Work required — Rewrite the lines below, replacing "Identify the location of" with "Locate" wherever it occurs and keeping everything else the same.

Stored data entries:
◇ ◇ ◇ ◇ ◇ ◇ ◇

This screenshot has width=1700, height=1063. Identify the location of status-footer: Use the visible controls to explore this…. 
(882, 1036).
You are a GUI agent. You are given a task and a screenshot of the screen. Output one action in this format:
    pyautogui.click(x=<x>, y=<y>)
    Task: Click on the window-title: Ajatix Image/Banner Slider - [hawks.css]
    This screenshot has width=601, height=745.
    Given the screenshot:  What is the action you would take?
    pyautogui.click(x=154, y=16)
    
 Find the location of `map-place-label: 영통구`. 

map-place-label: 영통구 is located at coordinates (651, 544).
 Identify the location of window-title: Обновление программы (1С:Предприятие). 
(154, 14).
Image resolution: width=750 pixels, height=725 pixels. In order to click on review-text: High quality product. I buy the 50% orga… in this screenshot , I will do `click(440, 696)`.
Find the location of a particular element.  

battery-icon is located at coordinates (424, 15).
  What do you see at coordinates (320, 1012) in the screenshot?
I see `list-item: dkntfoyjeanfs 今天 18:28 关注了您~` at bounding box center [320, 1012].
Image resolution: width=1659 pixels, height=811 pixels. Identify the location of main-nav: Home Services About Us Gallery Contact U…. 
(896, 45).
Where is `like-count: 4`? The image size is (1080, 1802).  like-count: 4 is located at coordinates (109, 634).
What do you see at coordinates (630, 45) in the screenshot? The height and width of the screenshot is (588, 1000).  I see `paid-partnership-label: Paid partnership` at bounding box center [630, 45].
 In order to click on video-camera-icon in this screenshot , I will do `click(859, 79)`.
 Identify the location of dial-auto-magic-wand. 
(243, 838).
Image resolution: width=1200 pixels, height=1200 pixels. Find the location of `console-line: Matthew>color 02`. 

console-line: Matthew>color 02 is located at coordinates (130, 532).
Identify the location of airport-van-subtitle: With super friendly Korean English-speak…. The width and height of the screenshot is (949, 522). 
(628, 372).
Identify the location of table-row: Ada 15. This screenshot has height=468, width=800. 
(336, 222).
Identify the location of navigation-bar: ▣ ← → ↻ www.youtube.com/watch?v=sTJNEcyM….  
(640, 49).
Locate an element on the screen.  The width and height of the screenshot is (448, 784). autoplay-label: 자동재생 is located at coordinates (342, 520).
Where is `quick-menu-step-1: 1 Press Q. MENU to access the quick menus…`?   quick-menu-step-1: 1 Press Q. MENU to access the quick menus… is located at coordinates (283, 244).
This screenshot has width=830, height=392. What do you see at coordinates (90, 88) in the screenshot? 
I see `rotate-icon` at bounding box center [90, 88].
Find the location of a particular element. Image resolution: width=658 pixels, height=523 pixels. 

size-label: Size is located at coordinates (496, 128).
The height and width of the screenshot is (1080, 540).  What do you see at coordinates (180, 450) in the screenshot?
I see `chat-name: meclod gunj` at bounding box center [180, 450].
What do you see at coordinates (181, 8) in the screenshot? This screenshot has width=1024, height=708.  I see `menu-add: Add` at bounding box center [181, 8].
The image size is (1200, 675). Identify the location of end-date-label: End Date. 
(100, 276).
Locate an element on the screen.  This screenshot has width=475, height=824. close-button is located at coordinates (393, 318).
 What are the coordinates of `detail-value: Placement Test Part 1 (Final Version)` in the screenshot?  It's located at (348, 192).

◇ ◇ ◇ ◇ ◇ ◇ ◇

Exercise answer —
This screenshot has width=1700, height=1063. Locate status-footer: Use the visible controls to explore this…. 
(882, 1036).
You are a GUI agent. You are given a task and a screenshot of the screen. Output one action in this format:
    pyautogui.click(x=<x>, y=<y>)
    Task: Click on the window-title: Ajatix Image/Banner Slider - [hawks.css]
    This screenshot has width=601, height=745.
    Given the screenshot:  What is the action you would take?
    pyautogui.click(x=154, y=16)
    
 Find the location of `map-place-label: 영통구`. 

map-place-label: 영통구 is located at coordinates (651, 544).
 Locate window-title: Обновление программы (1С:Предприятие). 
(154, 14).
Image resolution: width=750 pixels, height=725 pixels. In order to click on review-text: High quality product. I buy the 50% orga… in this screenshot , I will do `click(440, 696)`.
Find the location of a particular element.  

battery-icon is located at coordinates (424, 15).
  What do you see at coordinates (320, 1012) in the screenshot?
I see `list-item: dkntfoyjeanfs 今天 18:28 关注了您~` at bounding box center [320, 1012].
Image resolution: width=1659 pixels, height=811 pixels. Locate main-nav: Home Services About Us Gallery Contact U…. 
(896, 45).
Where is `like-count: 4`? The image size is (1080, 1802).  like-count: 4 is located at coordinates (109, 634).
What do you see at coordinates (630, 45) in the screenshot? The height and width of the screenshot is (588, 1000).  I see `paid-partnership-label: Paid partnership` at bounding box center [630, 45].
 In order to click on video-camera-icon in this screenshot , I will do `click(859, 79)`.
 Locate dial-auto-magic-wand. 
(243, 838).
Image resolution: width=1200 pixels, height=1200 pixels. Find the location of `console-line: Matthew>color 02`. 

console-line: Matthew>color 02 is located at coordinates (130, 532).
Locate airport-van-subtitle: With super friendly Korean English-speak…. The width and height of the screenshot is (949, 522). 
(628, 372).
Locate table-row: Ada 15. This screenshot has height=468, width=800. 
(336, 222).
Locate navigation-bar: ▣ ← → ↻ www.youtube.com/watch?v=sTJNEcyM….  
(640, 49).
Locate an element on the screen.  The width and height of the screenshot is (448, 784). autoplay-label: 자동재생 is located at coordinates (342, 520).
Where is `quick-menu-step-1: 1 Press Q. MENU to access the quick menus…`?   quick-menu-step-1: 1 Press Q. MENU to access the quick menus… is located at coordinates (283, 244).
This screenshot has width=830, height=392. What do you see at coordinates (90, 88) in the screenshot? 
I see `rotate-icon` at bounding box center [90, 88].
Find the location of a particular element. Image resolution: width=658 pixels, height=523 pixels. 

size-label: Size is located at coordinates (496, 128).
The height and width of the screenshot is (1080, 540).  What do you see at coordinates (180, 450) in the screenshot?
I see `chat-name: meclod gunj` at bounding box center [180, 450].
What do you see at coordinates (181, 8) in the screenshot? This screenshot has width=1024, height=708.  I see `menu-add: Add` at bounding box center [181, 8].
The image size is (1200, 675). Locate end-date-label: End Date. 
(100, 276).
Locate an element on the screen.  This screenshot has width=475, height=824. close-button is located at coordinates (393, 318).
 What are the coordinates of `detail-value: Placement Test Part 1 (Final Version)` in the screenshot?  It's located at (348, 192).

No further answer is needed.